[Saved entries]
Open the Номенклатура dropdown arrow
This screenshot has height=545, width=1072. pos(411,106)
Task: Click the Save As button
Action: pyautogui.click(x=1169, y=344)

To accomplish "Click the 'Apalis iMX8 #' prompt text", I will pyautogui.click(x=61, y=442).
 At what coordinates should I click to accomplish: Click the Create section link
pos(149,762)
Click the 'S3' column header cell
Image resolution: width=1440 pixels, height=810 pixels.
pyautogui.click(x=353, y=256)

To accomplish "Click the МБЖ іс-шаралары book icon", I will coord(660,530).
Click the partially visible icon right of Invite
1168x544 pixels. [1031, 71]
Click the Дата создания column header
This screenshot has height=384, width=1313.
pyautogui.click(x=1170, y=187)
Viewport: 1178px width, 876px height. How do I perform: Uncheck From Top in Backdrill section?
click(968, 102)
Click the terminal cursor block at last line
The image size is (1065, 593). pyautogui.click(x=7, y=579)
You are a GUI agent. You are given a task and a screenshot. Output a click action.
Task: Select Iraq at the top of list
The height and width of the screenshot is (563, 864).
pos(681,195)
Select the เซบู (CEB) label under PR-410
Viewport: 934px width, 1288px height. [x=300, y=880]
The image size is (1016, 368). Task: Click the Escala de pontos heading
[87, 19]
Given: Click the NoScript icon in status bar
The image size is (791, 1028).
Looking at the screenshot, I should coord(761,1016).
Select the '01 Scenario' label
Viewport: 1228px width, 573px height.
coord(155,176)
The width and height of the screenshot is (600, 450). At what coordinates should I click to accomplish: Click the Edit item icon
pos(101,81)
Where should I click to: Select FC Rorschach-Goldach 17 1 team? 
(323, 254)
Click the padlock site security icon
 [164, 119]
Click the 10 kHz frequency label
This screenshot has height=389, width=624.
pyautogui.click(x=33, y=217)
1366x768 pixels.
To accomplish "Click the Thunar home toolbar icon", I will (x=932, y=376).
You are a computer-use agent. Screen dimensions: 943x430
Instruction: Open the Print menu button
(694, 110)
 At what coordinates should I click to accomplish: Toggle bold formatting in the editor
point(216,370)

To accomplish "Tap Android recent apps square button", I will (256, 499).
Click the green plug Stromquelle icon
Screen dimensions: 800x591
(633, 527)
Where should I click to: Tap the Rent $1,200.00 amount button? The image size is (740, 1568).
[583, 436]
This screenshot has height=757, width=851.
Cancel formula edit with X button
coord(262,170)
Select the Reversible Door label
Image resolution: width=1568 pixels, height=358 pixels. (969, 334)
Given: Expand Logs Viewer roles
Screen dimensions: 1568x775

■ Do this ■
Show each line from the entries above that contains the word "Where". Capitalization must match.

■ Solution for this task ■
Where should I click to: Select FC Rorschach-Goldach 17 1 team? 
Where should I click to: Tap the Rent $1,200.00 amount button? The image size is (740, 1568).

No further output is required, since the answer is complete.